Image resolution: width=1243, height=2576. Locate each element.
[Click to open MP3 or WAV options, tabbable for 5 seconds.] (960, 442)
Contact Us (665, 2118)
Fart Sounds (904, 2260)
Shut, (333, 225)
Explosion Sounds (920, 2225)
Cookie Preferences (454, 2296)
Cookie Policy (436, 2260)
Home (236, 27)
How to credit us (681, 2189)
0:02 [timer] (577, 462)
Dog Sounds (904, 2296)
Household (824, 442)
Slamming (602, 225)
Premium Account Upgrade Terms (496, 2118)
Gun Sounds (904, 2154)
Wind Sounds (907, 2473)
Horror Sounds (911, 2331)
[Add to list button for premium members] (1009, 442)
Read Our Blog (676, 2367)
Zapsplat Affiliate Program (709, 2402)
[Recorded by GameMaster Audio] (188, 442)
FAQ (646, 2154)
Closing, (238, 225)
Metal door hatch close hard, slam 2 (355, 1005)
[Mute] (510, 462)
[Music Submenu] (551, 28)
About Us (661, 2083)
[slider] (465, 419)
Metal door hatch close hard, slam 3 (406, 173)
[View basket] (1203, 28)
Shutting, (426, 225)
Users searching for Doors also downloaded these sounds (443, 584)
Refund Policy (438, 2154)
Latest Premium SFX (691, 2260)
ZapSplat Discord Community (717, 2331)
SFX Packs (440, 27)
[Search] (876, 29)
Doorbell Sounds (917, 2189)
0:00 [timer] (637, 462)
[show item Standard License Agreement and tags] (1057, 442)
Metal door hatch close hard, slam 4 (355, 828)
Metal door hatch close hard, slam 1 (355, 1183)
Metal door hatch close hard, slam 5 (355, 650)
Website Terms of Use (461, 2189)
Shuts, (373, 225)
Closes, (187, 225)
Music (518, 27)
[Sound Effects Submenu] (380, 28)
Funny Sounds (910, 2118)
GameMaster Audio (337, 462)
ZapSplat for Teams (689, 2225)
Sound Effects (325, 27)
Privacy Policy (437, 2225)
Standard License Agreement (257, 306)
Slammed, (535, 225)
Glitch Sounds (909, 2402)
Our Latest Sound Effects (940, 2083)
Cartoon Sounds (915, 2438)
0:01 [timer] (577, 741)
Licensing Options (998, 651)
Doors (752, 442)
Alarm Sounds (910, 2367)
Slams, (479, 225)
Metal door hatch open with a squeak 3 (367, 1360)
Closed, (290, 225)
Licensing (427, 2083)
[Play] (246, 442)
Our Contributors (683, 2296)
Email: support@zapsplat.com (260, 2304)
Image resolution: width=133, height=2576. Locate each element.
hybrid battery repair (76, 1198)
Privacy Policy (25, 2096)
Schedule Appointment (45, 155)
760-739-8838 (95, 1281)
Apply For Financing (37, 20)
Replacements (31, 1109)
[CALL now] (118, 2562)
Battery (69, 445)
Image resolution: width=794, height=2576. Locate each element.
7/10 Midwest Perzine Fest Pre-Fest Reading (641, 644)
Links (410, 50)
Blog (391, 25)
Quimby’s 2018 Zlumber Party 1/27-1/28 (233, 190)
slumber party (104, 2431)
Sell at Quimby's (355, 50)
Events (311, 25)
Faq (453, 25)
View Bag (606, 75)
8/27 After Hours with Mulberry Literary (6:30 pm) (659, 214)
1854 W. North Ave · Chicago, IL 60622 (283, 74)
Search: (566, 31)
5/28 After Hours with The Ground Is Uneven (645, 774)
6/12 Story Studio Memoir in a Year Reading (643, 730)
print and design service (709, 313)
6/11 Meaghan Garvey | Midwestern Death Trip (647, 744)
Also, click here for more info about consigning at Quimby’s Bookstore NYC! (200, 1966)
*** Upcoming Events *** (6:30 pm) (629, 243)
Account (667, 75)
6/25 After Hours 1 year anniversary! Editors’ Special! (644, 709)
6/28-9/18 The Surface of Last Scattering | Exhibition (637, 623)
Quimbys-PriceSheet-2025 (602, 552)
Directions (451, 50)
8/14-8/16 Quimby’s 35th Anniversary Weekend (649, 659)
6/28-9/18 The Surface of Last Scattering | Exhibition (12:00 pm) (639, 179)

--------

• EXERCISE PROMPT:
In the material above, locate the line containing "Sound Effects (325, 27)" and the line containing "Licensing Options (998, 651)". Transcribe exactly those two lines and every line between them, and nothing more.

• YOUR SOLUTION:
Sound Effects (325, 27)
Privacy Policy (437, 2225)
Standard License Agreement (257, 306)
Slammed, (535, 225)
Glitch Sounds (909, 2402)
Our Latest Sound Effects (940, 2083)
Cartoon Sounds (915, 2438)
0:01 [timer] (577, 741)
Licensing Options (998, 651)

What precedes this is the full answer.